Google has rejected Australia’s demand that it share its earnings from online ads with the continent’s depleted news media. Canberra’s plan to codify intervention by late July is being watched around the world.
Google Australia on Monday rejected Canberra’s demand that it — and other tech giants like Facebook — share earnings from news-linked online advertising with Australia’s depleted media outlets.
By late July the Australian Competition and Consumer Commission (ACCC), on instructions from federal treasurer Josh Frydenberg, is due to publish a mandatory code to force revenue sharing.
Australian media outlets, with newsroom jobs and ads dwindling in the corona crisis, should get 10% of revenue, or AU$600 million (US$400 million) annually, calculated Peter Costello, chairman of Australia’s Nine network last month.
The figure was put higher at AU$1 billion by Michael Miller, executive chair of News Corp Australia, another major media operator.
Google Australia’s managing director, Mel Silva, appointed Google’s chief for Australia and New Zealand last year after a two-year stint in Singapore, hit back Monday, dismissing “inaccurate numbers” based on “unfounded assertions.
Google, she claimed, made barely AU$10 million (US$6.7 million) and that was revenue, not profit, adding that the “bulk” came from consumers’ searches while shopping online, not from news queries.
“Google last year generated approximately AU$10 million in revenue — not profit — from clicks on ads against possible news-related queries in Australia,” said Silva, describing “direct economic value” from news content as “very small.”
Most of this revenue came “not from news queries, but from queries with commercial intent, as when someone searches for “running shoes,” she said.

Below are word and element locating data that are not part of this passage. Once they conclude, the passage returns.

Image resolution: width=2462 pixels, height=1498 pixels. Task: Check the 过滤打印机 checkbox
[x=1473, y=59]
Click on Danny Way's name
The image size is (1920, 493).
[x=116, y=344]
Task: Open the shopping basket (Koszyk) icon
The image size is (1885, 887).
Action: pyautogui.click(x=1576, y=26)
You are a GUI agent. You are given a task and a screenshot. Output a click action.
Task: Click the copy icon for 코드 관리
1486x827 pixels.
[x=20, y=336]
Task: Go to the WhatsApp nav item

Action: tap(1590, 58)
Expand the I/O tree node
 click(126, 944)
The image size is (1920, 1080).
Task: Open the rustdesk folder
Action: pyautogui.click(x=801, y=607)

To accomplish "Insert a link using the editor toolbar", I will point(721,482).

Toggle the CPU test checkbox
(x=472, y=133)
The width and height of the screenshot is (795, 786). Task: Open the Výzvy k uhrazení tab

“Indirect” value Google Search in Australia got in terms of news gleaned when users scanned “videos, recipes, sport, weather…” was “just over 1% of total queries, she added.
Publishers were already benefiting, Silva claimed, as users clicked through to Australian news websites, giving them chances to “make money” from ads and encouraging them to become subscribers.
In a veiled warning, Silva said: “The mandatory code will have important consequences for Australians, including how and which types of news they can search and discover through Google.”
Mandatory or voluntary?
Frydenberg switched tack last April in his long campaign as Australia’s budgetary overseer to force digital giants to pay: He declared there had been ”no meaningful progress” at voluntary talks and draft rules would be worked out by late July.
“These are big companies that we are dealing with, but there is so much at stake, so we’re prepared for this fight,” he said at the time.
Australia’s Communications Minister Paul Fletcher said Canberra was taking a different approach compared to Europe, by requiring shared earnings via a mandatory competition law rather than chasing copyright fees for items reused online.
Facebook and Google’s parent Alphabet said they had been working “hard” and “constructively” to negotiate voluntary shares of content earnings since last year.
Online giants facing pressures
Google’s reply Monday coincided with mounting pressures worldwide on online giants.
Last Thursday, US President Donald Trump, previously an avid user of Twitter, signed an executive order seeking to strip social media outlets of legal immunity by redefining them as publishers liable for content posted by users.
The American Civil Liberties Union called Trump’s order a “blatant and unconstitutional threat to punish social media companies that displease the president.”
Last Tuesday, Twitter labeled two of his tweets as misleading.
Scrutinizing visa applicants?
On Thursday, the Internet Association — including Facebook, Amazon.com, Alphabet as members — filed a lawsuit in Washington challenging Trump’s 2019 bid to force foreign visitors to disclose social media user data of the past five years.
The Justice Department argues that social media profiles “can be used to determine activity, ties, or intent that would be grounds for visa denial, including criminal acts.”
Facebook on Monday said it had been “legally compelled” by Singapore to block several of its pages run by anti-government activist, Alex Tan, reportedly based in Australia.
The social media giant said blocking orders such as Singapore’s under its 2019 “Protection from Online Falsehoods and Manipulation Act” (POFMA), were “severe and risk being misused to stifle voices and perspectives on the internet.”
Singapore has insisted the law safeguards its multiethnic society.